JSDoc: Source: extractiveText.js

/* Extractive Text for Text Summarization:
This method ranks sentences based on the frequency of keywords or phrases they contain.
Sentences with more frequent words or phrases are considered more important and included in the summary.
It is a simple and efficient approach but may not capture semantic relationships or context as well as other techniques.
*/

const natural = require("natural");
const stopwords = require("natural").stopwords;
const { manageErrors } = require("./errors.js");
const {
  getSentimentRankAdjustment,
  calculateAdjustedRank,
} = require("./shared.js");
const { getSentiment } = require("./sentimentAnalysis.js");

/**
 * Extracts the most relevant keywords from a given text.
 *
 * @param {string} text - The input text to extract keywords from.
 * @param {number} [numKeywords=10] - The desired number of keywords to extract.
 * @returns {string[]} An array of the top 'numKeywords' keywords.
 *
 * @example
 *
 * const document = "Natural language processing is awesome for text analysis.";
 * const keywords = extractKeywords(document, 5);
 * console.log(keywords); // Output: ['natural', 'language', 'processing', 'awesome', 'text']
 */

function extractKeywords(text, numKeywords = 10) {
  const allWords = text.toLowerCase().split(" ");
  const filteredWords = allWords.filter((word) => !stopwords.includes(word));

  const wordFrequencies = {};
  filteredWords.forEach((word) => {
    wordFrequencies[word] = (wordFrequencies[word] || 0) + 1;
  });

  // Sort keywords by frequency (descending)
  const sortedKeywords = Object.keys(wordFrequencies).sort(
    (a, b) => wordFrequencies[b] - wordFrequencies[a]
  );

  return sortedKeywords.slice(0, numKeywords);
}

/**
 * Calculates a score for a sentence based on the presence of targeted keywords.
 *
 * @param {string} sentence - The sentence to be scored.
 * @param {string[]} keywords - An array of keywords to score against.
 * @returns {number} A score representing the number of keywords found in the sentence.
 *
 * @example
 *
 * const sentence = "This sentence includes important keywords.";
 * const keywords = ['sentence', 'important', 'keywords'];
 * const score = calculateKeywordFrequencyScore(sentence, keywords);
 * console.log(score); // Output: 3
 */

function calculateKeywordFrequencyScore(sentence, keywords) {
  const words = sentence.split(" ");
  const filteredWords = words.filter(
    (word) => !stopwords.includes(word.toLowerCase())
  );
  let score = 0;
  keywords.forEach((keyword) => {
    if (filteredWords.includes(keyword.toLowerCase())) {
      score++;
    }
  });
  return score;
}

/**
 * Generates a sentiment-aware extractive summary of a given text.
 *
 * @param {string} text - The input text for summarization.
 * @param {number} [numberOfSentences=5] -  Desired number of sentences in the summary.
 * @param {number} [positiveSentimentThreshold=0] - Minimum sentiment score to consider a sentence positive.
 * @param {number} [negativeSentimentThreshold=0] - Maximum sentiment score to consider a sentence negative.
 * @param {number} [positiveRankBoost=0] - Boost applied to the ranking of positive sentences.
 * @param {number} [negativeRankBoost=0] - Boost applied to the ranking of negative sentence.
 * @returns {string} The generated summary.
 * @throws {Error} If any input parameters are invalid.
 *
 * @example
 *
 * const review = "This product is amazing!

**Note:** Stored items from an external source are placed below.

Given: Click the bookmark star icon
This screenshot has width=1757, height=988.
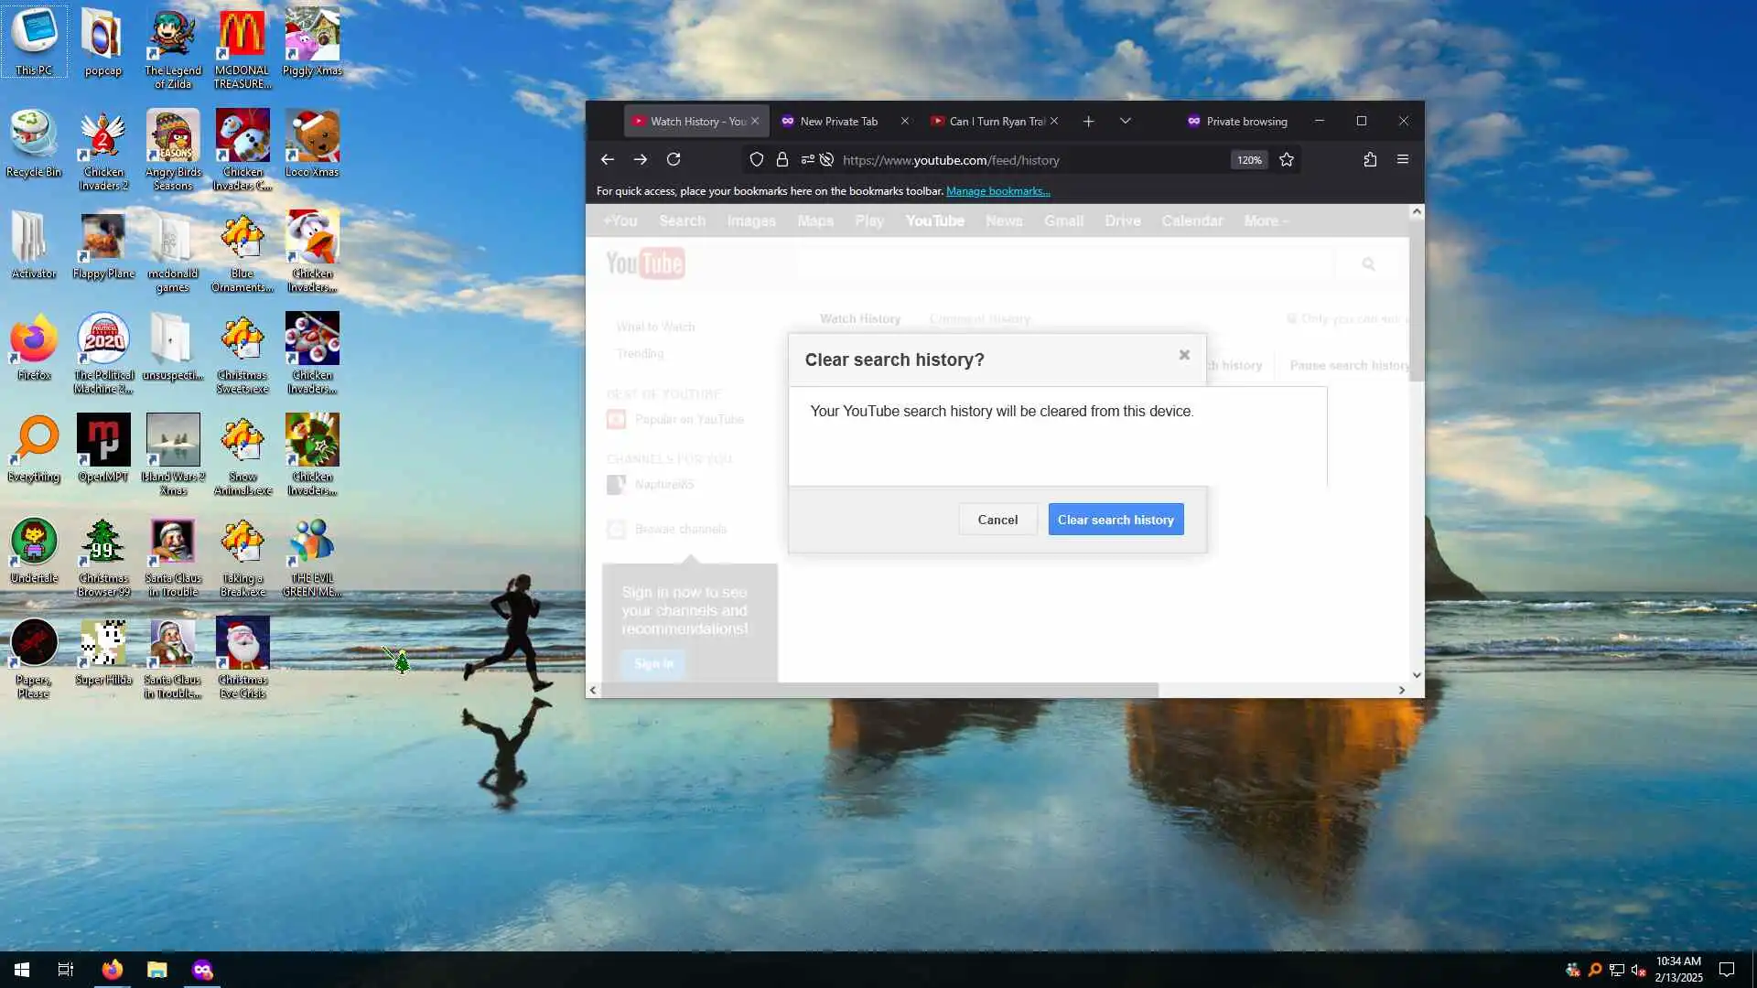Looking at the screenshot, I should point(1287,159).
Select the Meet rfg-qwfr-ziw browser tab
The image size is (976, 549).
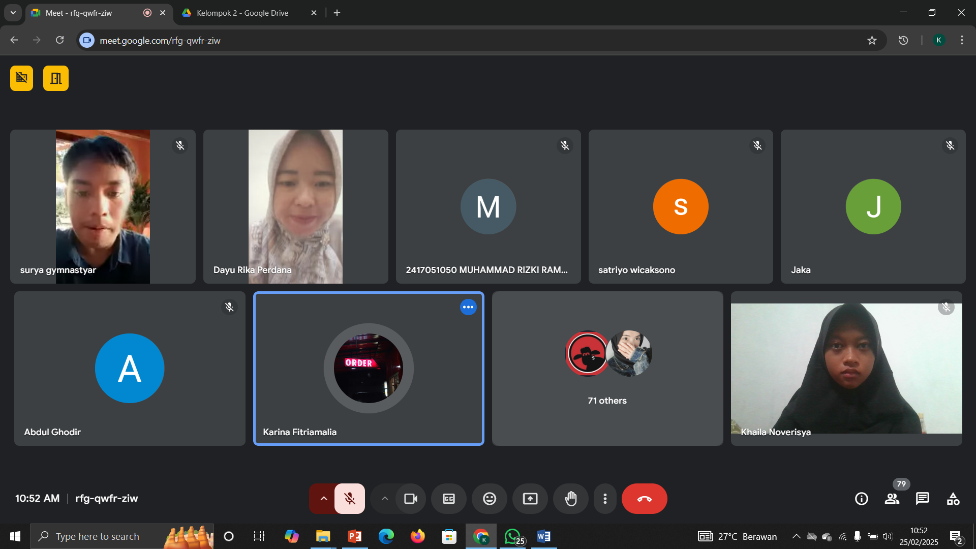click(79, 13)
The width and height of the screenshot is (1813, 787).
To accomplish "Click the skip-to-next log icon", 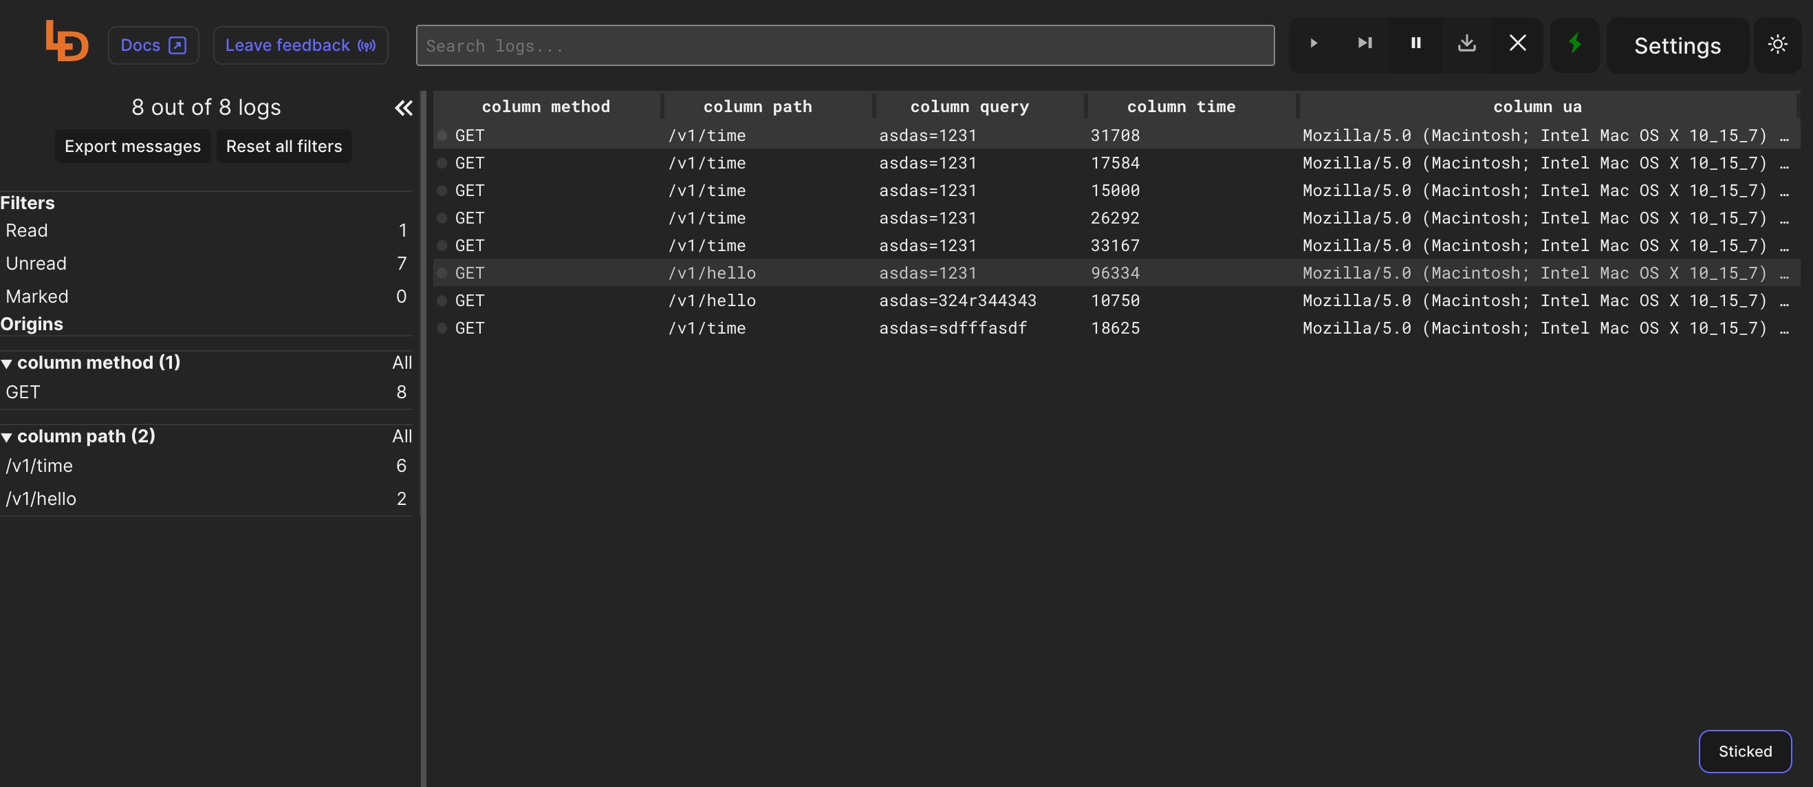I will coord(1365,44).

I have some minor issues, but overall, I would highly recommend it.";
 * const summary = await sentimentExtractiveSummary(review, 2);
 * console.log(summary); // Output: "This product is amazing! I would highly recommend it."
 */

async function sentimentExtractiveSummary(
  text,
  numberOfSentences = 5,
  positiveSentimentThreshold = 0,
  negativeSentimentThreshold = 0,
  positiveRankBoost = 0,
  negativeRankBoost = 0
) {
  manageErrors(
    text,
    numberOfSentences,
    positiveSentimentThreshold,
    negativeSentimentThreshold,
    positiveRankBoost,
    negativeRankBoost
  );

  const sentenceTokenizer = new natural.SentenceTokenizer();
  const sentences = sentenceTokenizer.tokenize(text);
  const keywords = extractKeywords(text);

  let sentenceDetails = await Promise.all(
    sentences.map(async (sentence, index) => {
      if (sentence.trim()) {
        const keywordFrequencyScore = calculateKeywordFrequencyScore(
          sentence,
          keywords
        );
        const sentimentScore = await getSentiment(sentence);
        const sentimentRankAdjustment = getSentimentRankAdjustment(
          sentimentScore,
          positiveSentimentThreshold,
          negativeSentimentThreshold,
          positiveRankBoost,
          negativeRankBoost
        );
        return {
          sentence,
          index,
          sentiment: sentimentScore,
          rank: calculateAdjustedRank(
            keywordFrequencyScore,
            sentimentRankAdjustment
          ),
        };
      }
      return null;
    })
  );

  sentenceDetails = sentenceDetails.filter((item) => item !== null);
  sentenceDetails.sort((a, b) => b.rank - a.rank);
  const topSentences = sentenceDetails
    .slice(0, numberOfSentences)
    .sort((a, b) => a.index - b.index);
  const summary = topSentences
    .map((detail) => detail.sentence.trim())
    .join(" ")
    .trim();

  return summary;
}

module.exports = { sentimentExtractiveSummary };